Listed entries:
- Opening Delimiter -
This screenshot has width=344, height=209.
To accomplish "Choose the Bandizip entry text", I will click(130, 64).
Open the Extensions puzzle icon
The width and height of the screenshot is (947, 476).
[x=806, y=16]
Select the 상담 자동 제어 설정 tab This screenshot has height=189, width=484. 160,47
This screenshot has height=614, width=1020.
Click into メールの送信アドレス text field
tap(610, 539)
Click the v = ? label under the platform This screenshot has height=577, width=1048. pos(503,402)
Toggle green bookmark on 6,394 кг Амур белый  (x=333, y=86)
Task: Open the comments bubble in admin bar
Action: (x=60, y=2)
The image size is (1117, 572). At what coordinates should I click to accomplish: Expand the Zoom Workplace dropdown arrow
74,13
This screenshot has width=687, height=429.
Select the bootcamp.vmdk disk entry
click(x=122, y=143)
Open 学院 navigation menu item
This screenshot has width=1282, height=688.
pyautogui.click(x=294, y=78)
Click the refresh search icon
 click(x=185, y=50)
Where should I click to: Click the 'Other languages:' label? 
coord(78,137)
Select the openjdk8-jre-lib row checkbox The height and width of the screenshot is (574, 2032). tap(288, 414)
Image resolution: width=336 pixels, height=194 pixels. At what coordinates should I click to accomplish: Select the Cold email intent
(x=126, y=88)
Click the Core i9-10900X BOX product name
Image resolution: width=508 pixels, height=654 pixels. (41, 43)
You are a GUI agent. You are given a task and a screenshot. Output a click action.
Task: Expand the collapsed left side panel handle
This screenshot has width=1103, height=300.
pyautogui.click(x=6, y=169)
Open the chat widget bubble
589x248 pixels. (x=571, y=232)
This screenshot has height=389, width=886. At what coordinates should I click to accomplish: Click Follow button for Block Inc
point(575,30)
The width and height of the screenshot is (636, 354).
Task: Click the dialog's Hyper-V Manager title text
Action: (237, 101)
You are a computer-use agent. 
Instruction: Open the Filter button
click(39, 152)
- Closing Delimiter -
Prompt: Please restate every record above word for word.

Answer section:
This screenshot has width=344, height=209.
To accomplish "Choose the Bandizip entry text", I will click(130, 64).
Open the Extensions puzzle icon
The width and height of the screenshot is (947, 476).
[x=806, y=16]
Select the 상담 자동 제어 설정 tab This screenshot has height=189, width=484. 160,47
This screenshot has height=614, width=1020.
Click into メールの送信アドレス text field
tap(610, 539)
Click the v = ? label under the platform This screenshot has height=577, width=1048. pos(503,402)
Toggle green bookmark on 6,394 кг Амур белый  (x=333, y=86)
Task: Open the comments bubble in admin bar
Action: (x=60, y=2)
The image size is (1117, 572). At what coordinates should I click to accomplish: Expand the Zoom Workplace dropdown arrow
74,13
This screenshot has width=687, height=429.
Select the bootcamp.vmdk disk entry
click(x=122, y=143)
Open 学院 navigation menu item
This screenshot has width=1282, height=688.
pyautogui.click(x=294, y=78)
Click the refresh search icon
 click(x=185, y=50)
Where should I click to: Click the 'Other languages:' label? 
coord(78,137)
Select the openjdk8-jre-lib row checkbox The height and width of the screenshot is (574, 2032). tap(288, 414)
Image resolution: width=336 pixels, height=194 pixels. At what coordinates should I click to accomplish: Select the Cold email intent
(x=126, y=88)
Click the Core i9-10900X BOX product name
Image resolution: width=508 pixels, height=654 pixels. (41, 43)
You are a GUI agent. You are given a task and a screenshot. Output a click action.
Task: Expand the collapsed left side panel handle
This screenshot has width=1103, height=300.
pyautogui.click(x=6, y=169)
Open the chat widget bubble
589x248 pixels. (x=571, y=232)
This screenshot has height=389, width=886. At what coordinates should I click to accomplish: Click Follow button for Block Inc
point(575,30)
The width and height of the screenshot is (636, 354).
Task: Click the dialog's Hyper-V Manager title text
Action: (237, 101)
You are a computer-use agent. 
Instruction: Open the Filter button
click(39, 152)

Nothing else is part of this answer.